__Exercise directions__
Can you transcribe the records below word for word, from the line containing "Select the large letter D label" through the end of the records?

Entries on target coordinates
<<<<
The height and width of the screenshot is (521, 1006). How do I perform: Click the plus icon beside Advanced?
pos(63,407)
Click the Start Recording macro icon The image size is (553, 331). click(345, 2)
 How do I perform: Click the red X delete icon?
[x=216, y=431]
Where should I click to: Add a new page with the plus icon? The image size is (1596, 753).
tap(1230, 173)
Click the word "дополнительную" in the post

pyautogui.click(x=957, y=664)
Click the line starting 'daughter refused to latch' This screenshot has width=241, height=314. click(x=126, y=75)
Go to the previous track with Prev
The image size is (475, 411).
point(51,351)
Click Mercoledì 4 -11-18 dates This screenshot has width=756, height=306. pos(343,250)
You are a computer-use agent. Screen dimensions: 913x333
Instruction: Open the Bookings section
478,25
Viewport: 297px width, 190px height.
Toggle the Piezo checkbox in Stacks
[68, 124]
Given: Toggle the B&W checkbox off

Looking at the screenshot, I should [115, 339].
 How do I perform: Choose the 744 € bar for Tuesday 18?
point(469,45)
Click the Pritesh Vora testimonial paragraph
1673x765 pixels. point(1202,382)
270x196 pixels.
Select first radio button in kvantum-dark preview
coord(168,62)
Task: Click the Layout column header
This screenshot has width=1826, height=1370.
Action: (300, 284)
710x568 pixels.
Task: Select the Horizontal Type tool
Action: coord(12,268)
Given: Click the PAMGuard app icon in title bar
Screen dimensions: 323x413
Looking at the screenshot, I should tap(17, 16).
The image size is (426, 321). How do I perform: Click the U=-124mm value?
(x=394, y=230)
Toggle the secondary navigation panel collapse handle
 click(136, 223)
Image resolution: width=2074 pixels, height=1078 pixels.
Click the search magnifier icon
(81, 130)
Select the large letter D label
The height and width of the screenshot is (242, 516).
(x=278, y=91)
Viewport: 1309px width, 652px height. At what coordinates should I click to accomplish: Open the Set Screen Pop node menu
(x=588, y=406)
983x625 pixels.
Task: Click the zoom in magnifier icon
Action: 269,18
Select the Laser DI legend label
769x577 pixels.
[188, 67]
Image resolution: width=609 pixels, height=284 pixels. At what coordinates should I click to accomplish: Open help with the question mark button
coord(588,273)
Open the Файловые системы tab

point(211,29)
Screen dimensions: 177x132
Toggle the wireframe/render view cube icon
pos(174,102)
>>>>
__Reply__
Select the large letter D label
The height and width of the screenshot is (242, 516).
(x=278, y=91)
Viewport: 1309px width, 652px height. At what coordinates should I click to accomplish: Open the Set Screen Pop node menu
(x=588, y=406)
983x625 pixels.
Task: Click the zoom in magnifier icon
Action: 269,18
Select the Laser DI legend label
769x577 pixels.
[188, 67]
Image resolution: width=609 pixels, height=284 pixels. At what coordinates should I click to accomplish: Open help with the question mark button
coord(588,273)
Open the Файловые системы tab

point(211,29)
Screen dimensions: 177x132
Toggle the wireframe/render view cube icon
pos(174,102)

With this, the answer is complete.